= Zoë Paul =

British-South African artist (born 1987)

Zoë Paul (born 1987) is a London-born, Athens-based artist raised by South African parents. She combines traditional techniques with products of industrial waste to examine community, craft and domestic spaces.

== Early life and education ==
Zoë Paul's parents came to Greece from South Africa during the apartheid era. Paul was born in 1987 and grew up in the United Kingdom and Greece, on an island of Kythira. Due to her family's limited resources at the time, Paul learned how to work with various materials at an early age. She studied sculpture at Camberwell College of Arts, where she received her BA, and at Royal College of Art in London, where she earned her MA.

== Work and career ==
Paul uses sculpture, drawing, and textile to explore domestic spaces. Her work is particularly inspired by blurred lines between the interior and the exterior. As Paul is a trained sculptor, her art has also been influenced by Classical Greek sculpture.

==Exhibitions==
Paul's solo exhibition Solitude and Village blended the divine with the domestic, featuring disembodied clay heads, frescoes of giant nudes, and sculptures inspired by Modern Primitivism.

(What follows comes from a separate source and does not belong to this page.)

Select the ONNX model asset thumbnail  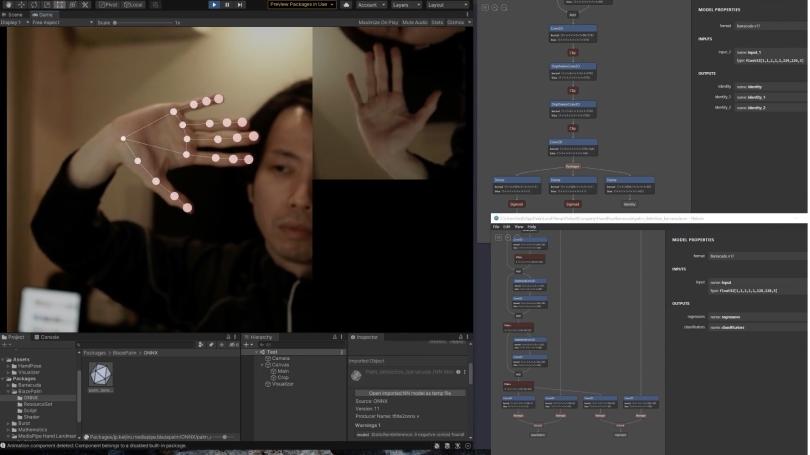click(x=101, y=374)
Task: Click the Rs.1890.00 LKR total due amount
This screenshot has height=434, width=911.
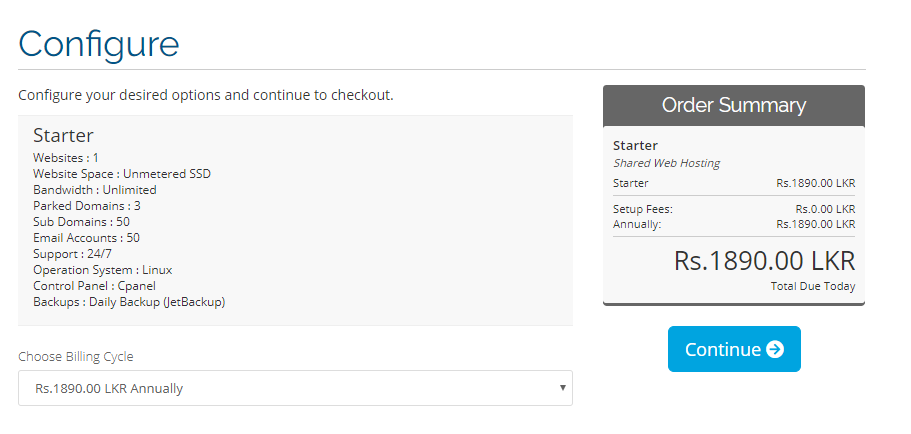Action: pyautogui.click(x=764, y=261)
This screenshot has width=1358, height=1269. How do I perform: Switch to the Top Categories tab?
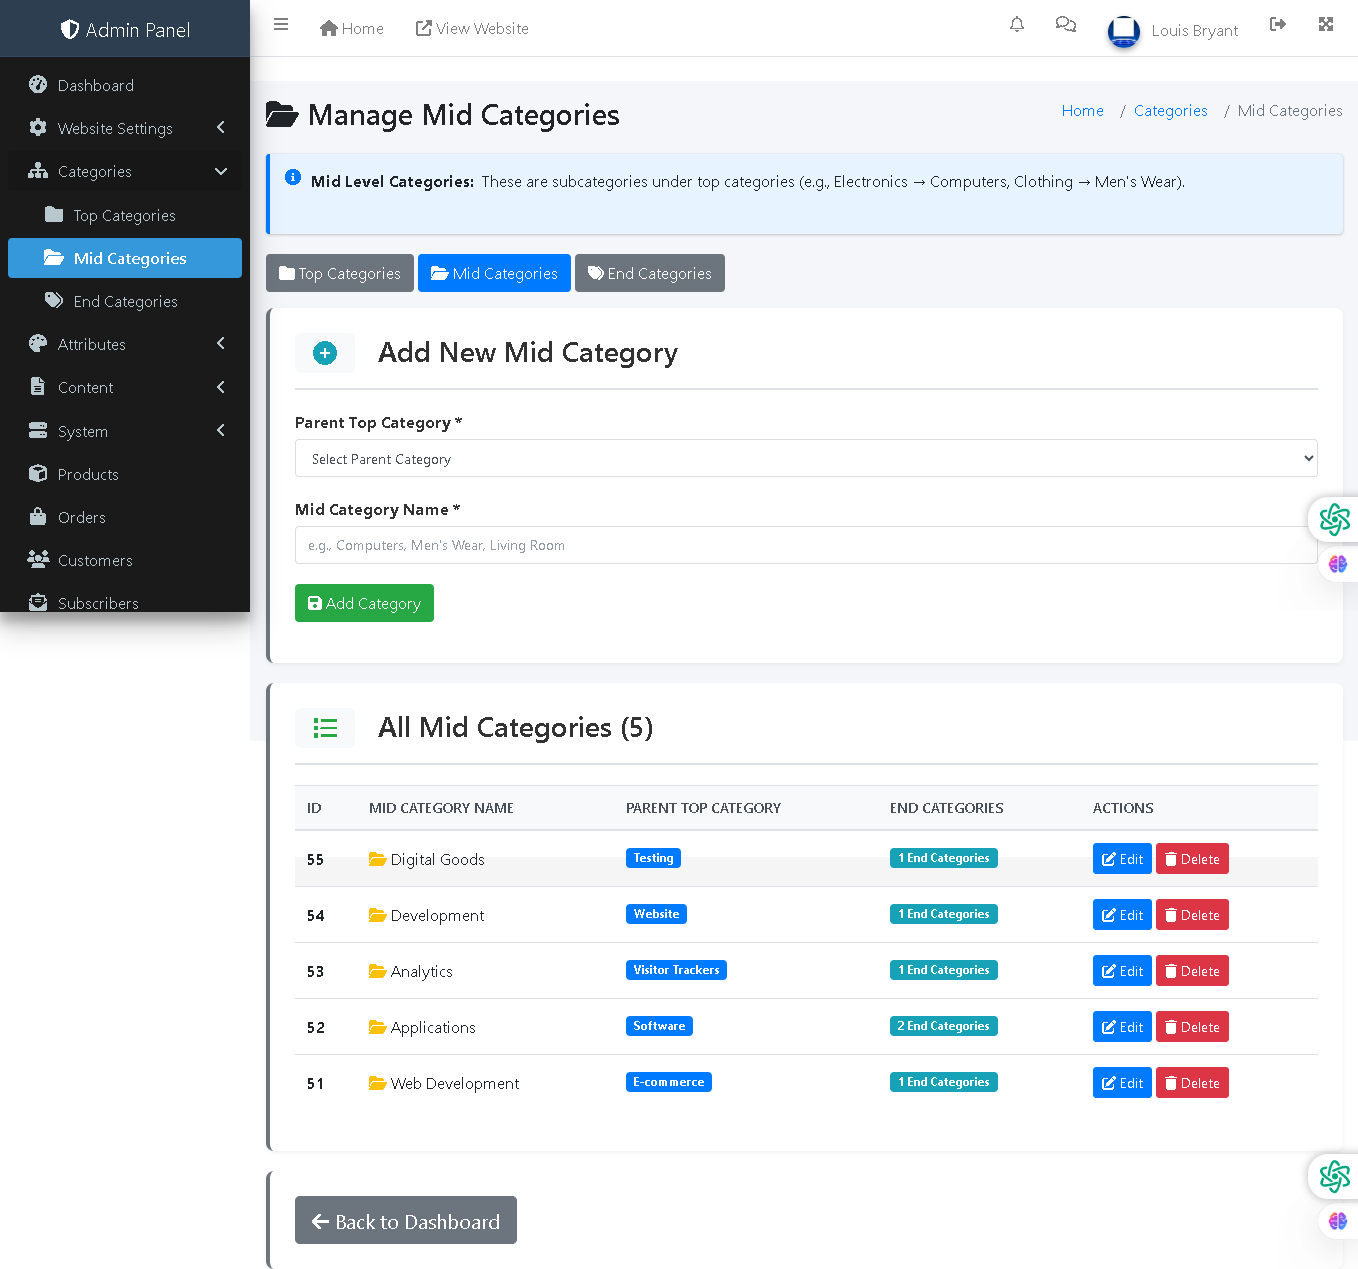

The show incorporated weavings made from discarded materials and abstract compositions resembling religious icons. Ethereal screens depicted archetypal female figures, highlighting themes of fertility and emotional power. The exhibition explored the intersection of sacred and everyday life, the tension between feminine and masculine, and the relationship between solitude and community, ultimately reflecting on the loss of communal connections due to industrialization.

Her solo exhibition La Perma-Perla Kraal Emporium, which explores hospitality and community, has been hosted at The Breeder gallery in Athens and at the Spike Island Artspace in Bristol, UK. A distinctive feature of this exhibition was a long table where Paul invited visitors to join her at rolling clay beads while drinking sage tea. The clay beads were also used to create bead curtains, which were part of Paul's exhibition and are a recurring theme throughout her art. Her work is described as transforming the gallery into an intimate, temple-like space, showcasing ceramic and textile works that evoke ancient relics.

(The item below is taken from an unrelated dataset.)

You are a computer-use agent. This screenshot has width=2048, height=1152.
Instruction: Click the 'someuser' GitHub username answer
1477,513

Her collaboration with British painter Faye Wei Wei, exhibition Marzanna, Yours Again was hosted at Hot Wheels Projects in Athens. This exhibition was inspired by Eastern European mythology and folkloric rituals of making dolls to invite the arrival of spring.

Paul's work has also been included in the Unorthodox exhibition at the Jewish Museum (Manhattan) and in The Equilibrists exhibition at the Benaki Museum in Athens.